Segment Open
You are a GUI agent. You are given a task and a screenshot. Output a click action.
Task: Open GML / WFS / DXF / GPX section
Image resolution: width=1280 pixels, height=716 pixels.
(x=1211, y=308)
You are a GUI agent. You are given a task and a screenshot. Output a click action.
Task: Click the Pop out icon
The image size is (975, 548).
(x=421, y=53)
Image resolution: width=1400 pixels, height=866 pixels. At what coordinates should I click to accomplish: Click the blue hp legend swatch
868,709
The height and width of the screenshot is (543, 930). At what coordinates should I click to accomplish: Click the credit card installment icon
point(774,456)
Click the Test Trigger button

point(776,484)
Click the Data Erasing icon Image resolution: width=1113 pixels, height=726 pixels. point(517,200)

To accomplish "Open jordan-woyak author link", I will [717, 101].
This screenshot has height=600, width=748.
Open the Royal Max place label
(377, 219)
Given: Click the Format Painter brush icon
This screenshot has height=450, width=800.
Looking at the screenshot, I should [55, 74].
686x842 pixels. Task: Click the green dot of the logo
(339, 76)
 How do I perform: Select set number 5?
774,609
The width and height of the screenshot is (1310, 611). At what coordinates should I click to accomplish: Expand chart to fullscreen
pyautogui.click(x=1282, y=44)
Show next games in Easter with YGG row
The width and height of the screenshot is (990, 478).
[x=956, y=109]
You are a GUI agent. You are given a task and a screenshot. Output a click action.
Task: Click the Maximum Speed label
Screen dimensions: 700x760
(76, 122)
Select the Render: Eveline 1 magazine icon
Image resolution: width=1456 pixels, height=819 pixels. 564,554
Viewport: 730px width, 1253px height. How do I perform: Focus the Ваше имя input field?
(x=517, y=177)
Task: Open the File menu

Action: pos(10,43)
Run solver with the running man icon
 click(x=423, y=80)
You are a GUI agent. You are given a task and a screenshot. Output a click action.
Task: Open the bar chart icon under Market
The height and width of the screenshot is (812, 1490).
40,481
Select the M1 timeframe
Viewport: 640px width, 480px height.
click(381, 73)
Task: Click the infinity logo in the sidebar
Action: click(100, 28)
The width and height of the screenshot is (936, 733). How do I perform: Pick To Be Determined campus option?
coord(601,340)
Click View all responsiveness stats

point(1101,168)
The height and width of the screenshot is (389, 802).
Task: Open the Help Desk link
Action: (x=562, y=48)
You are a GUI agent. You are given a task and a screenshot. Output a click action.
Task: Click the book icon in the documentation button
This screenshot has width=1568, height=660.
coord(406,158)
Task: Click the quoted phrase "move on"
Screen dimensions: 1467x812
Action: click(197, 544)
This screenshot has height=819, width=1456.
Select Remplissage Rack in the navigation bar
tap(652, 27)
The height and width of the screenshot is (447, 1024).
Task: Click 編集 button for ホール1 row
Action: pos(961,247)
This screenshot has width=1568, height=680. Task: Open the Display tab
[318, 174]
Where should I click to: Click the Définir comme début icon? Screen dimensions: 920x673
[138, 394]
Segment Closed
** What is expected **
Transcribe all of the material exactly. Omit nothing.

** Answer for this exercise **
You are a GUI agent. You are given a task and a screenshot. Output a click action.
Task: Open GML / WFS / DXF / GPX section
Image resolution: width=1280 pixels, height=716 pixels.
(x=1211, y=308)
You are a GUI agent. You are given a task and a screenshot. Output a click action.
Task: Click the Pop out icon
The image size is (975, 548).
(x=421, y=53)
Image resolution: width=1400 pixels, height=866 pixels. At what coordinates should I click to accomplish: Click the blue hp legend swatch
868,709
The height and width of the screenshot is (543, 930). At what coordinates should I click to accomplish: Click the credit card installment icon
point(774,456)
Click the Test Trigger button

point(776,484)
Click the Data Erasing icon Image resolution: width=1113 pixels, height=726 pixels. point(517,200)

To accomplish "Open jordan-woyak author link", I will [717, 101].
This screenshot has height=600, width=748.
Open the Royal Max place label
(377, 219)
Given: Click the Format Painter brush icon
This screenshot has height=450, width=800.
Looking at the screenshot, I should [55, 74].
686x842 pixels. Task: Click the green dot of the logo
(339, 76)
 How do I perform: Select set number 5?
774,609
The width and height of the screenshot is (1310, 611). At what coordinates should I click to accomplish: Expand chart to fullscreen
pyautogui.click(x=1282, y=44)
Show next games in Easter with YGG row
The width and height of the screenshot is (990, 478).
[x=956, y=109]
You are a GUI agent. You are given a task and a screenshot. Output a click action.
Task: Click the Maximum Speed label
Screen dimensions: 700x760
(76, 122)
Select the Render: Eveline 1 magazine icon
Image resolution: width=1456 pixels, height=819 pixels. 564,554
Viewport: 730px width, 1253px height. How do I perform: Focus the Ваше имя input field?
(x=517, y=177)
Task: Open the File menu

Action: pos(10,43)
Run solver with the running man icon
 click(x=423, y=80)
You are a GUI agent. You are given a task and a screenshot. Output a click action.
Task: Open the bar chart icon under Market
The height and width of the screenshot is (812, 1490).
40,481
Select the M1 timeframe
Viewport: 640px width, 480px height.
click(381, 73)
Task: Click the infinity logo in the sidebar
Action: click(100, 28)
The width and height of the screenshot is (936, 733). How do I perform: Pick To Be Determined campus option?
coord(601,340)
Click View all responsiveness stats

point(1101,168)
The height and width of the screenshot is (389, 802).
Task: Open the Help Desk link
Action: (x=562, y=48)
You are a GUI agent. You are given a task and a screenshot. Output a click action.
Task: Click the book icon in the documentation button
This screenshot has width=1568, height=660.
coord(406,158)
Task: Click the quoted phrase "move on"
Screen dimensions: 1467x812
Action: click(197, 544)
This screenshot has height=819, width=1456.
Select Remplissage Rack in the navigation bar
tap(652, 27)
The height and width of the screenshot is (447, 1024).
Task: Click 編集 button for ホール1 row
Action: pos(961,247)
This screenshot has width=1568, height=680. Task: Open the Display tab
[318, 174]
Where should I click to: Click the Définir comme début icon? Screen dimensions: 920x673
[138, 394]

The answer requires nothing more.